_WHAT IS NEEDED_. Set down the lines below exactly as they stand, please. Go from the first through the one containing "Task: Choose the Home theme filter".

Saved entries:

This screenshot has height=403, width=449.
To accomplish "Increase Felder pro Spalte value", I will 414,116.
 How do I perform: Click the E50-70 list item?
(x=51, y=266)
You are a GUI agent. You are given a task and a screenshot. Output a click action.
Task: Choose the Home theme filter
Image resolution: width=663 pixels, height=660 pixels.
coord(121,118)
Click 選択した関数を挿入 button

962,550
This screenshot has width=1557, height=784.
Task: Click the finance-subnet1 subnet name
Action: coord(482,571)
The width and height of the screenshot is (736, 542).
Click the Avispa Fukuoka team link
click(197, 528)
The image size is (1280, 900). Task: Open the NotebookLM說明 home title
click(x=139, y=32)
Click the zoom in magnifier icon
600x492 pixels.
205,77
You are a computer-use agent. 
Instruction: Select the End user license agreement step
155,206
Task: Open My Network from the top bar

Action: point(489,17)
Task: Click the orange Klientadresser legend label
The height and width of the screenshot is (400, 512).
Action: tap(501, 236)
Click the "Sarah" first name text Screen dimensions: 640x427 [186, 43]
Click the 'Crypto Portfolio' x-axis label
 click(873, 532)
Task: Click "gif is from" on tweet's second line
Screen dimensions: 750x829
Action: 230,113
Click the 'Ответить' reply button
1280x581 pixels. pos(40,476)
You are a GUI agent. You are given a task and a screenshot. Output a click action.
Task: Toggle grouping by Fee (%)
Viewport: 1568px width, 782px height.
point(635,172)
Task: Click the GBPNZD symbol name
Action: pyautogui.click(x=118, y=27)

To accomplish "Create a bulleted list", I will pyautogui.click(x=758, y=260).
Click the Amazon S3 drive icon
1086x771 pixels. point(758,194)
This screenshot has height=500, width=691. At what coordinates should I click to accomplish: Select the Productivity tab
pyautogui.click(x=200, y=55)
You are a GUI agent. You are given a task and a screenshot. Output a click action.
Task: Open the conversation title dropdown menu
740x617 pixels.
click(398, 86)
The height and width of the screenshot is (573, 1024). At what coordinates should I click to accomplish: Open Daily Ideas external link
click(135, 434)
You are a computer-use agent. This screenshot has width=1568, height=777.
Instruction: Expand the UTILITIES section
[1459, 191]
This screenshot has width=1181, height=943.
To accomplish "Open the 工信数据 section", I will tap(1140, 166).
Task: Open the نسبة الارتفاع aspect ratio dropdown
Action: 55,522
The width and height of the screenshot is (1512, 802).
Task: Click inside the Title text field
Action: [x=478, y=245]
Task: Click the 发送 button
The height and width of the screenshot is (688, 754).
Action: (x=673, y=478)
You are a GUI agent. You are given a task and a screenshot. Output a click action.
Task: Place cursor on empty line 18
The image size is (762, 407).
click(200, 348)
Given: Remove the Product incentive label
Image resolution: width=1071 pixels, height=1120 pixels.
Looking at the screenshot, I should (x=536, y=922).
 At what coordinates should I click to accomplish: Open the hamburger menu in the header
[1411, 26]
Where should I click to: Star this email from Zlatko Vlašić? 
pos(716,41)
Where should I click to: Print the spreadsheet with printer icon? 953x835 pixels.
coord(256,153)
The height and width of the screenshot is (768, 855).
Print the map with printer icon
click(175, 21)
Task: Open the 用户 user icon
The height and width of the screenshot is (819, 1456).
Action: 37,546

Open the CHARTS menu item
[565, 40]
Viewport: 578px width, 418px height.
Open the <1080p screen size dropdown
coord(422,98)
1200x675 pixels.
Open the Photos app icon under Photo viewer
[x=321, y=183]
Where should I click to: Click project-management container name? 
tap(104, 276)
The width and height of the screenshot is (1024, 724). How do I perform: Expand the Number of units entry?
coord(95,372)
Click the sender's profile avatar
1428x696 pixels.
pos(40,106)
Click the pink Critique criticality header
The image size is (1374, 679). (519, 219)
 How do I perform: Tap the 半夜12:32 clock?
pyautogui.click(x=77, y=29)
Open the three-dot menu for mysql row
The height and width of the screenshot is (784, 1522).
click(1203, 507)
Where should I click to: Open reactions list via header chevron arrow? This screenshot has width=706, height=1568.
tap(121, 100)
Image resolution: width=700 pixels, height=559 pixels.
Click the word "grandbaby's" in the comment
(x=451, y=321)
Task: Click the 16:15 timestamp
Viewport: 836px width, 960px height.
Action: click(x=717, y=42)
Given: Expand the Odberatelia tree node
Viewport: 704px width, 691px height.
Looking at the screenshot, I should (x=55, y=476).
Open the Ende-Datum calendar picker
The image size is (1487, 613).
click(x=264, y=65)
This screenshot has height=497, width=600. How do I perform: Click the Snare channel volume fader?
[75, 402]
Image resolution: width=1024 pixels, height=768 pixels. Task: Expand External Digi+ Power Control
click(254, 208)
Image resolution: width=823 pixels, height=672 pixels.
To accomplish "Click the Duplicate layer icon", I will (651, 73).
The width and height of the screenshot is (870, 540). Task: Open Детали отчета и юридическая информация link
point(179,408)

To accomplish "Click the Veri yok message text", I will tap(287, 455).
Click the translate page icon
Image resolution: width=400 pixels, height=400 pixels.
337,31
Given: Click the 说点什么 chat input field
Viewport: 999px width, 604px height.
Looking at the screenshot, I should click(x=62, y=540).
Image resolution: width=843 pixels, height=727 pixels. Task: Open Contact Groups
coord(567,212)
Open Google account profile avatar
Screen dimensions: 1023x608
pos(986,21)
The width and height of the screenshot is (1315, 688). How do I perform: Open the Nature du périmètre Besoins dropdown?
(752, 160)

_SOLUTION FOR THIS PROBLEM_.
This screenshot has height=403, width=449.
To accomplish "Increase Felder pro Spalte value", I will 414,116.
 How do I perform: Click the E50-70 list item?
(x=51, y=266)
You are a GUI agent. You are given a task and a screenshot. Output a click action.
Task: Choose the Home theme filter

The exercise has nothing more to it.